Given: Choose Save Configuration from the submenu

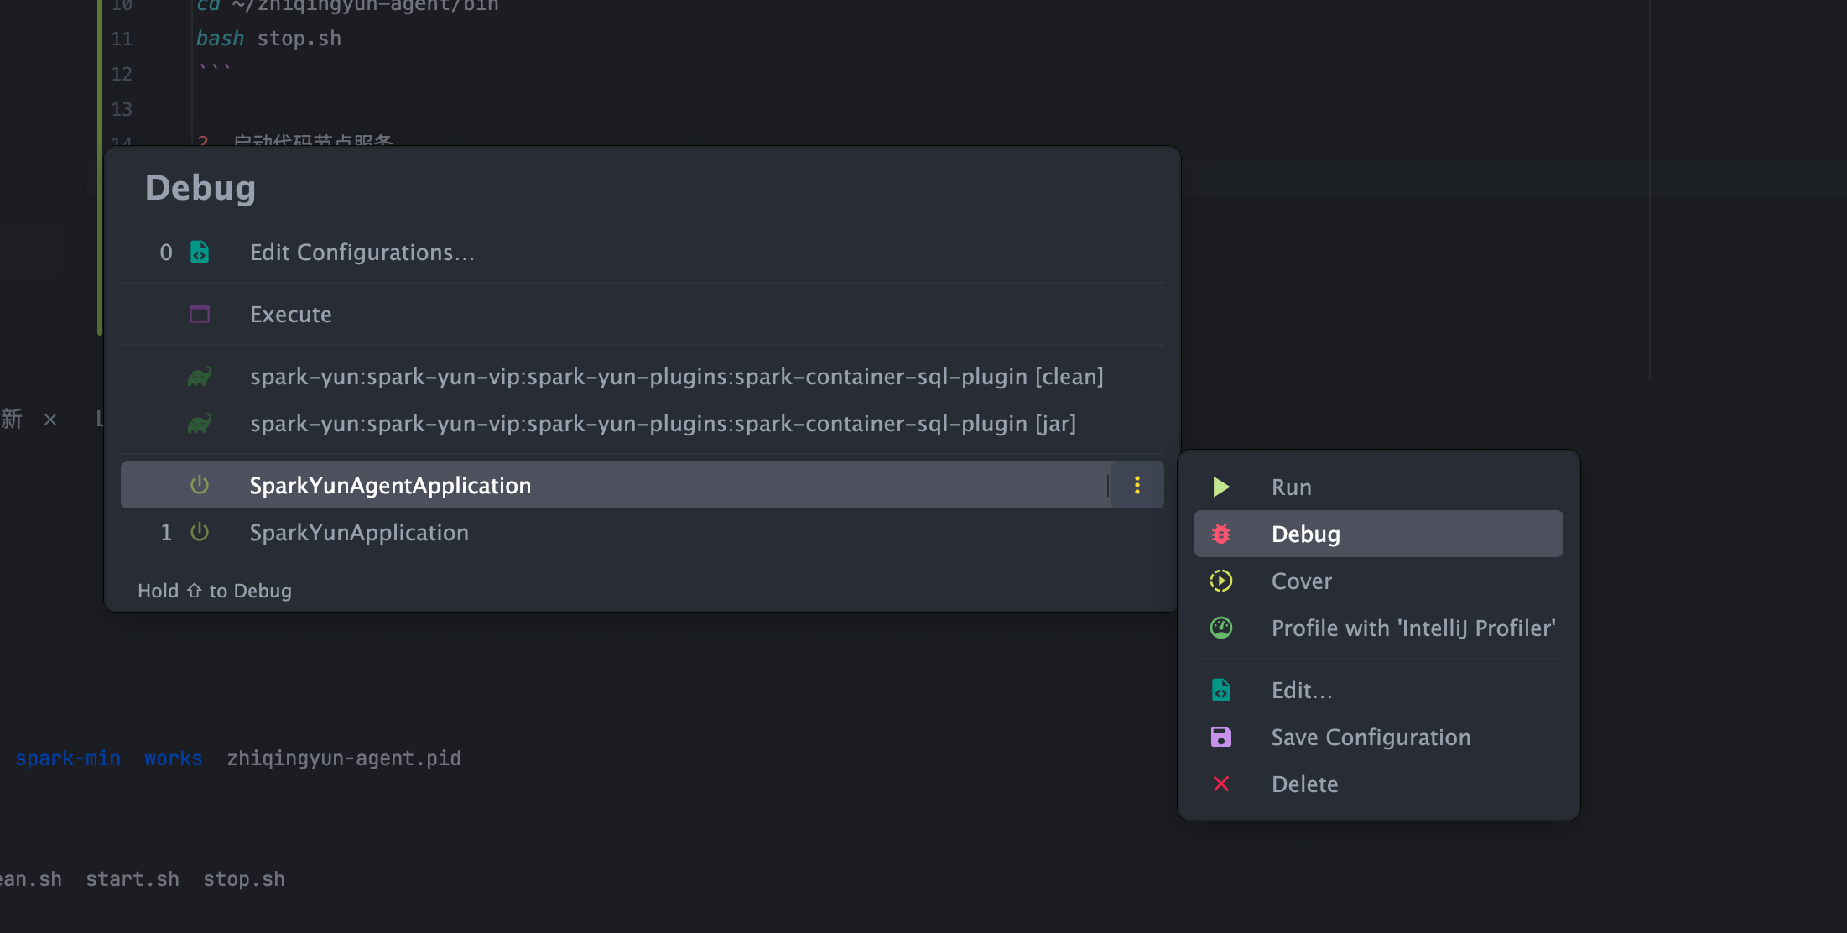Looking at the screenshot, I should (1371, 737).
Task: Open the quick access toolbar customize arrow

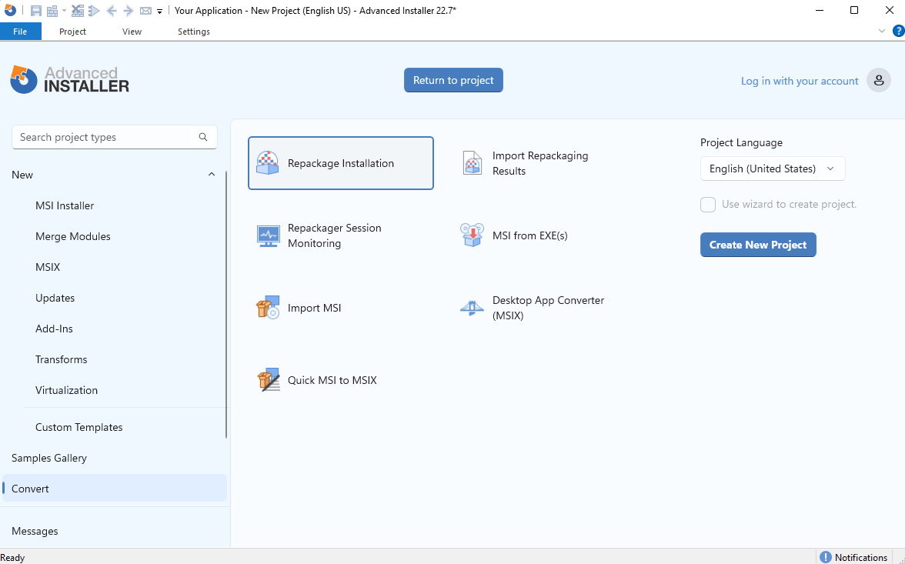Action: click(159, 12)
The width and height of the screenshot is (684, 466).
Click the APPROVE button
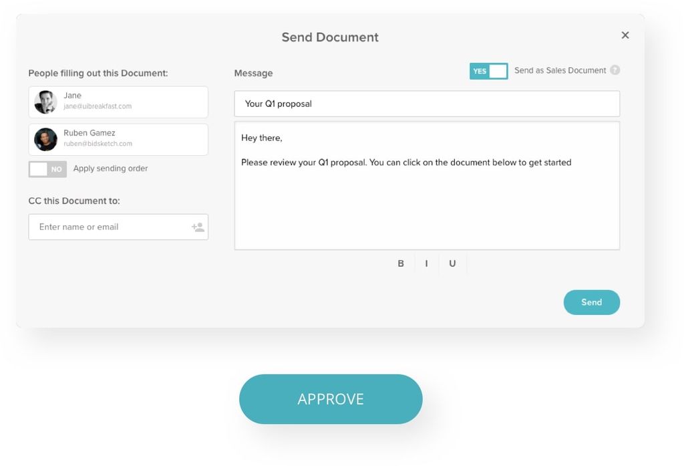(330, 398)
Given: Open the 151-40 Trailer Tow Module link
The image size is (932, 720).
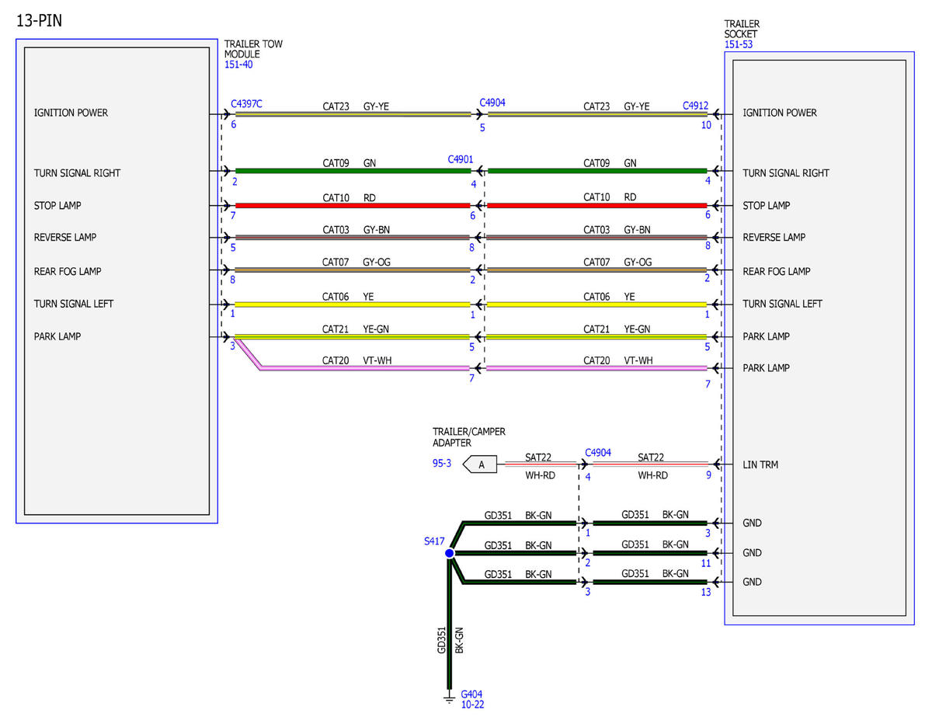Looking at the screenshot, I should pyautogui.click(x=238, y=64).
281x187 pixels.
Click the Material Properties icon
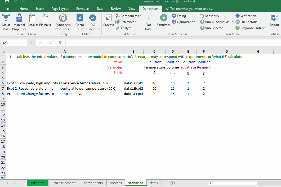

----

Could you repeat exactly the lines from the one containing "Given: Open the" through the last line of the records, both included, without the pictures?

Given: Open the 151-40 Trailer Tow Module link
The image size is (932, 720).
Looking at the screenshot, I should pyautogui.click(x=238, y=64).
281x187 pixels.
Click the Material Properties icon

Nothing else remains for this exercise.